Exercise objective.
Print the data in full, exactly as it reads.

───

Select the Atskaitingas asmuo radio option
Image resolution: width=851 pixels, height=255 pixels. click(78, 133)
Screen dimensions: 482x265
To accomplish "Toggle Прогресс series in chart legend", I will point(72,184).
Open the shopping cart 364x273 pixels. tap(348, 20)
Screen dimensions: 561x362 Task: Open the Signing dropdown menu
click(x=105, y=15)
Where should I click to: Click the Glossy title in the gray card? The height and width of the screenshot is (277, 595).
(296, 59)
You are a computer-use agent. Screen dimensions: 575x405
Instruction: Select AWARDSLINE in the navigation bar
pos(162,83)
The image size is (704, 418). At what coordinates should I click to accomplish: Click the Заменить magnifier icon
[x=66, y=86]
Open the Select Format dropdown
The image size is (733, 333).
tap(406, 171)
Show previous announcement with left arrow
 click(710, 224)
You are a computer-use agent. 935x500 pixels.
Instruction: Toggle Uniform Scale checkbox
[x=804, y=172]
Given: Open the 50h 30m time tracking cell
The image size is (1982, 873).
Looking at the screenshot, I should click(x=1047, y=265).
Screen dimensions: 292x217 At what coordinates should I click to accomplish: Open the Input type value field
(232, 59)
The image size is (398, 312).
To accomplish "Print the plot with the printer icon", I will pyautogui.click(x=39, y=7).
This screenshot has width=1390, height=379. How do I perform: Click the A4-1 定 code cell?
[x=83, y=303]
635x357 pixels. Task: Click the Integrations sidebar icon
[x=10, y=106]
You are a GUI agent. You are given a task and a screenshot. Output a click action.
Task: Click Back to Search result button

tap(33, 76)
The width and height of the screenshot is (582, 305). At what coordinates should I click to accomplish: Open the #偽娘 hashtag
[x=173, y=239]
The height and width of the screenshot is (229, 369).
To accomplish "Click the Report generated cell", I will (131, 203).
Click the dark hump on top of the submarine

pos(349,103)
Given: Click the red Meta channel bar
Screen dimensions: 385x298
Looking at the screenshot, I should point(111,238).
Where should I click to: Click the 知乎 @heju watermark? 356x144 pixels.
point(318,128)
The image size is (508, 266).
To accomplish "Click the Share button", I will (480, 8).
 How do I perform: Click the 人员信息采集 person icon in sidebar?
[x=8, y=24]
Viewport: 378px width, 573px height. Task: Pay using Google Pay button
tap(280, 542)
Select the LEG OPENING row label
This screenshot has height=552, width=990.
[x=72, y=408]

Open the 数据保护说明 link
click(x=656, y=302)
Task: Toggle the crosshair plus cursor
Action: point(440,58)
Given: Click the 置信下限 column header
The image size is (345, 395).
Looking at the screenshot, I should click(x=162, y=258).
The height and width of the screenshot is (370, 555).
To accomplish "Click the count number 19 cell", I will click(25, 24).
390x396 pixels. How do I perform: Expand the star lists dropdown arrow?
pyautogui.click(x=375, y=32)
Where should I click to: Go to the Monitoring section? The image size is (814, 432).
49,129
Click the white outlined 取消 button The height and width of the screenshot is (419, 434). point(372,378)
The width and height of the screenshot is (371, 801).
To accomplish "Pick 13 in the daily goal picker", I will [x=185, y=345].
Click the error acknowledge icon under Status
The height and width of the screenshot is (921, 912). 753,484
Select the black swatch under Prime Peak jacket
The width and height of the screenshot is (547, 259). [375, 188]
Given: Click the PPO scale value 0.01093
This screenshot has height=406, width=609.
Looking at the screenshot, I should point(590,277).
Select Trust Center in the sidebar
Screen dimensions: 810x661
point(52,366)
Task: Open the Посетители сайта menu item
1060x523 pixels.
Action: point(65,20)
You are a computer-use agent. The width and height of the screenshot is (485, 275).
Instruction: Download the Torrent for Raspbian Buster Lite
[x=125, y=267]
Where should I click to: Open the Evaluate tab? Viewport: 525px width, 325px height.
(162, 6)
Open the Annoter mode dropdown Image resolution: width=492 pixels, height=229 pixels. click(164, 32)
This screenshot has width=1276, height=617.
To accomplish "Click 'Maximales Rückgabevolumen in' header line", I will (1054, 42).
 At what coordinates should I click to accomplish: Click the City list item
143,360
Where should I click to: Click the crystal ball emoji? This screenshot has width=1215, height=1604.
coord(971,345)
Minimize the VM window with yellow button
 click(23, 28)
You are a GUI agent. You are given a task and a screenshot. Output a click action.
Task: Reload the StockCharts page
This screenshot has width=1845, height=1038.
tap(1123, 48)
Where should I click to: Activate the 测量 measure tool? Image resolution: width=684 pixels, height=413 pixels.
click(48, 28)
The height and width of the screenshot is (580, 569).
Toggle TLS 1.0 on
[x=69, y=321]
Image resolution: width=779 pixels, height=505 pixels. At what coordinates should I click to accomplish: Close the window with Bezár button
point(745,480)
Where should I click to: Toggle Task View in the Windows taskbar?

───

Your solution.
Select the Atskaitingas asmuo radio option
Image resolution: width=851 pixels, height=255 pixels. click(78, 133)
Screen dimensions: 482x265
To accomplish "Toggle Прогресс series in chart legend", I will point(72,184).
Open the shopping cart 364x273 pixels. tap(348, 20)
Screen dimensions: 561x362 Task: Open the Signing dropdown menu
click(x=105, y=15)
Where should I click to: Click the Glossy title in the gray card? The height and width of the screenshot is (277, 595).
(296, 59)
You are a computer-use agent. Screen dimensions: 575x405
Instruction: Select AWARDSLINE in the navigation bar
pos(162,83)
The image size is (704, 418). At what coordinates should I click to accomplish: Click the Заменить magnifier icon
[x=66, y=86]
Open the Select Format dropdown
The image size is (733, 333).
tap(406, 171)
Show previous announcement with left arrow
 click(710, 224)
You are a computer-use agent. 935x500 pixels.
Instruction: Toggle Uniform Scale checkbox
[x=804, y=172]
Given: Open the 50h 30m time tracking cell
The image size is (1982, 873).
Looking at the screenshot, I should click(x=1047, y=265).
Screen dimensions: 292x217 At what coordinates should I click to accomplish: Open the Input type value field
(232, 59)
The image size is (398, 312).
To accomplish "Print the plot with the printer icon", I will pyautogui.click(x=39, y=7).
This screenshot has width=1390, height=379. How do I perform: Click the A4-1 定 code cell?
[x=83, y=303]
635x357 pixels. Task: Click the Integrations sidebar icon
[x=10, y=106]
You are a GUI agent. You are given a task and a screenshot. Output a click action.
Task: Click Back to Search result button

tap(33, 76)
The width and height of the screenshot is (582, 305). At what coordinates should I click to accomplish: Open the #偽娘 hashtag
[x=173, y=239]
The height and width of the screenshot is (229, 369).
To accomplish "Click the Report generated cell", I will (131, 203).
Click the dark hump on top of the submarine

pos(349,103)
Given: Click the red Meta channel bar
Screen dimensions: 385x298
Looking at the screenshot, I should point(111,238).
Where should I click to: Click the 知乎 @heju watermark? 356x144 pixels.
point(318,128)
The image size is (508, 266).
To accomplish "Click the Share button", I will (480, 8).
 How do I perform: Click the 人员信息采集 person icon in sidebar?
[x=8, y=24]
Viewport: 378px width, 573px height. Task: Pay using Google Pay button
tap(280, 542)
Select the LEG OPENING row label
This screenshot has height=552, width=990.
[x=72, y=408]

Open the 数据保护说明 link
click(x=656, y=302)
Task: Toggle the crosshair plus cursor
Action: point(440,58)
Given: Click the 置信下限 column header
The image size is (345, 395).
Looking at the screenshot, I should click(x=162, y=258).
The height and width of the screenshot is (370, 555).
To accomplish "Click the count number 19 cell", I will click(25, 24).
390x396 pixels. How do I perform: Expand the star lists dropdown arrow?
pyautogui.click(x=375, y=32)
Where should I click to: Go to the Monitoring section? The image size is (814, 432).
49,129
Click the white outlined 取消 button The height and width of the screenshot is (419, 434). point(372,378)
The width and height of the screenshot is (371, 801).
To accomplish "Pick 13 in the daily goal picker", I will [x=185, y=345].
Click the error acknowledge icon under Status
The height and width of the screenshot is (921, 912). 753,484
Select the black swatch under Prime Peak jacket
The width and height of the screenshot is (547, 259). [375, 188]
Given: Click the PPO scale value 0.01093
This screenshot has height=406, width=609.
Looking at the screenshot, I should point(590,277).
Select Trust Center in the sidebar
Screen dimensions: 810x661
point(52,366)
Task: Open the Посетители сайта menu item
1060x523 pixels.
Action: point(65,20)
You are a computer-use agent. The width and height of the screenshot is (485, 275).
Instruction: Download the Torrent for Raspbian Buster Lite
[x=125, y=267]
Where should I click to: Open the Evaluate tab? Viewport: 525px width, 325px height.
(162, 6)
Open the Annoter mode dropdown Image resolution: width=492 pixels, height=229 pixels. click(164, 32)
This screenshot has width=1276, height=617.
To accomplish "Click 'Maximales Rückgabevolumen in' header line", I will (1054, 42).
 At what coordinates should I click to accomplish: Click the City list item
143,360
Where should I click to: Click the crystal ball emoji? This screenshot has width=1215, height=1604.
coord(971,345)
Minimize the VM window with yellow button
 click(23, 28)
You are a GUI agent. You are given a task and a screenshot. Output a click action.
Task: Reload the StockCharts page
This screenshot has width=1845, height=1038.
tap(1123, 48)
Where should I click to: Activate the 测量 measure tool? Image resolution: width=684 pixels, height=413 pixels.
click(48, 28)
The height and width of the screenshot is (580, 569).
Toggle TLS 1.0 on
[x=69, y=321]
Image resolution: width=779 pixels, height=505 pixels. At what coordinates should I click to accomplish: Close the window with Bezár button
point(745,480)
Where should I click to: Toggle Task View in the Windows taskbar?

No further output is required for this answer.